Mapo Tofu Recipe
I made a variation of mapo tofu using ingredients I had available in the kitchen today. Instead of using fermented black bean sauce, I prepared a thick and spicy sauce with tomatoes, chili bean sauce and dried red chiles. I also added diced carrots and peas to the traditional silken tofu for a bit more nutrition. If you want to tone down the spiciness, you could replace it with sweet and sour sauce instead.
This is a quick and easy vegetarian meal when we’re running out of ingredients and I'm just too lazy to run to the grocery store. Onions, carrots and frozen peas are always on hand in our kitchen and they go great together, so I often use them when I make mapo tofu. You can use pretty much whatever veggies are in your pantry though, so be creative!
Yields: 6 servings1 (18-ounce) package silken soft tofu
3 tablespoons canola oil (or any neutral oil)
1 (1-inch) chunk ginger
1 yellow onion, finely chopped
½ teaspoon grated palm sugar
2 teaspoons white miso paste
2 carrots, peeled and diced
1 tablespoon chili bean sauce
12 dried red chiles, stemmed
1-½ tablespoons tapioca starch (or corn starch)
2 cups homemade vegetable stock (canned vegetable broth or water)

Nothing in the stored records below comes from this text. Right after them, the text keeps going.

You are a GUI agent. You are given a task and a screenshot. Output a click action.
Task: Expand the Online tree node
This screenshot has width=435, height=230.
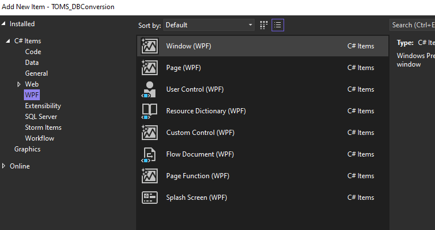(x=5, y=166)
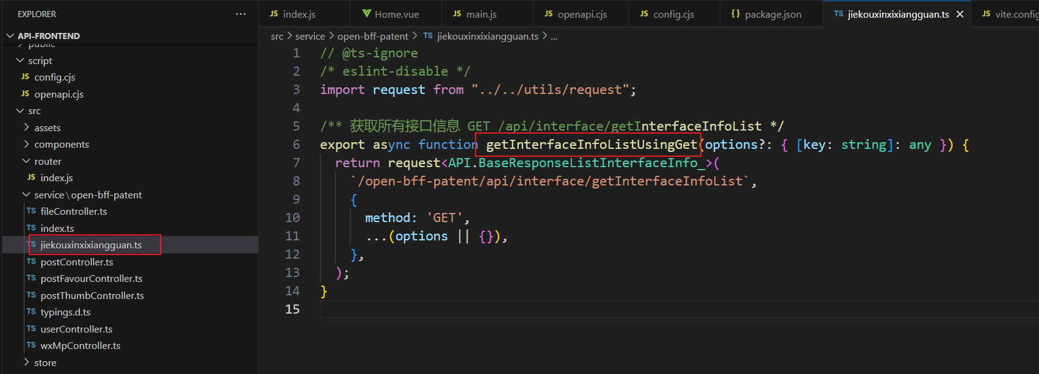Click the breadcrumb ellipsis symbol
This screenshot has height=374, width=1039.
(x=554, y=37)
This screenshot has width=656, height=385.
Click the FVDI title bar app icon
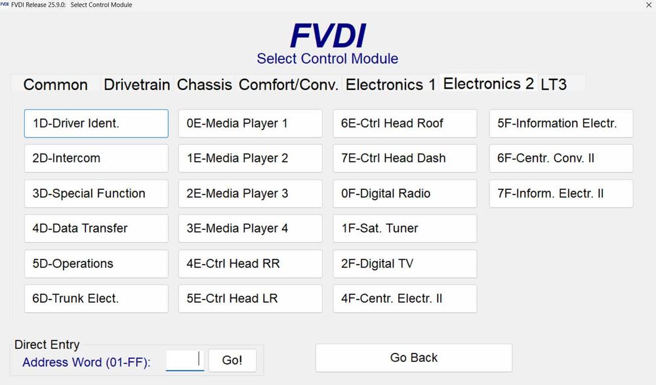point(5,5)
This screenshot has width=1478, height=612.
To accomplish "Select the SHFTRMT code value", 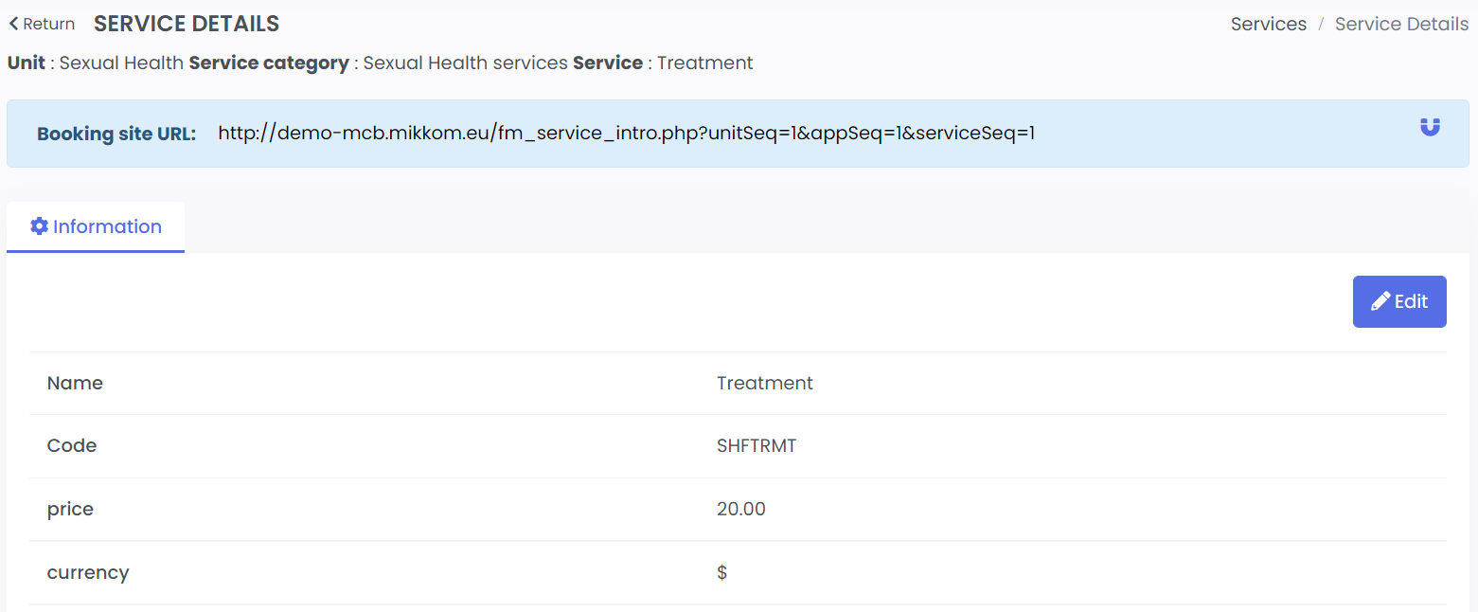I will (757, 445).
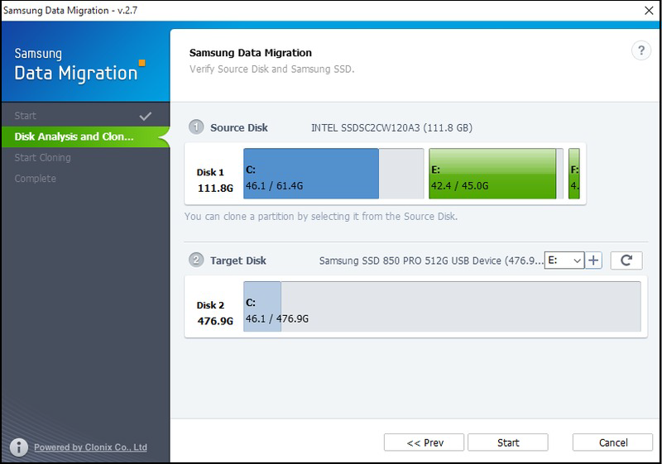Select the Start step in sidebar
662x464 pixels.
click(26, 116)
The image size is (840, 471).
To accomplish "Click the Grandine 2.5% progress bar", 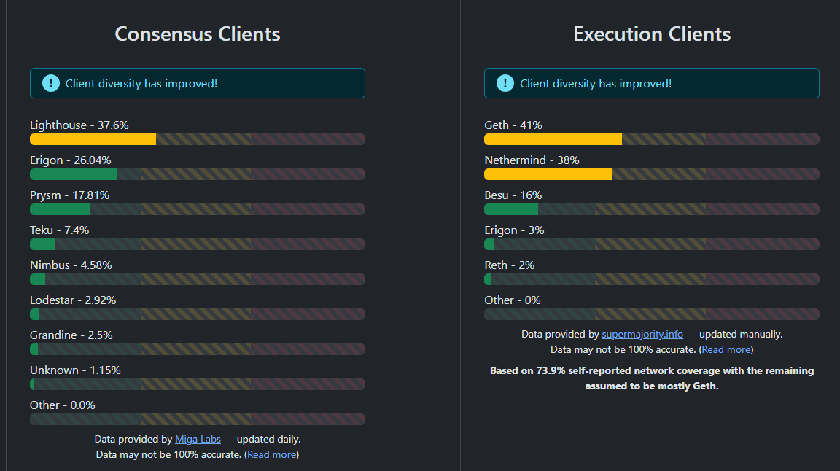I will [x=197, y=349].
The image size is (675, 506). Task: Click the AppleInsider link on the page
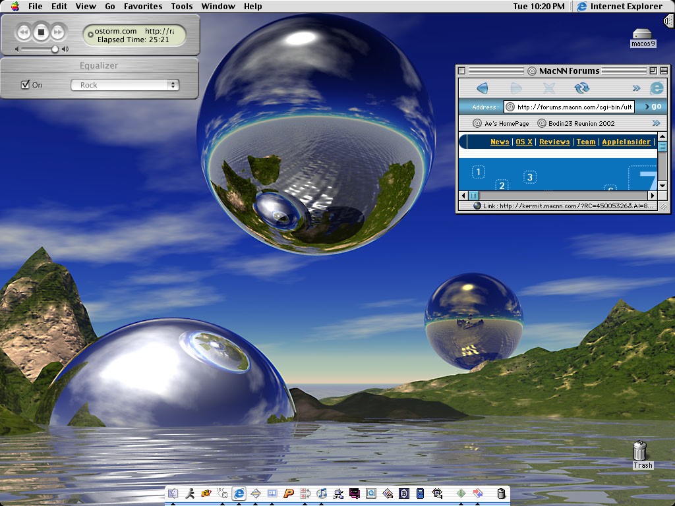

1 (16-ounce) package packages frozen peas, thawed
Prepping the tomatoes: This step is optional but I find tomato skin unpleasant. Here's a neat method to peel tomatoes. Make a small, shallow criss-cross cut at the bottom of the fresh tomatoes using a bread knife (I use a bread knife because the blade won't bruise the fruit). Fill a small saucepan with cold water and bring to a boil. Place the tomatoes in the water and wait for at least 30 seconds. Remove the tomatoes quickly (I use a large strainer or a slotted spoon), then transfer to an ice cold bath to stop the cooking process. The skin will come right off. Coarsely chop the flesh. Set aside.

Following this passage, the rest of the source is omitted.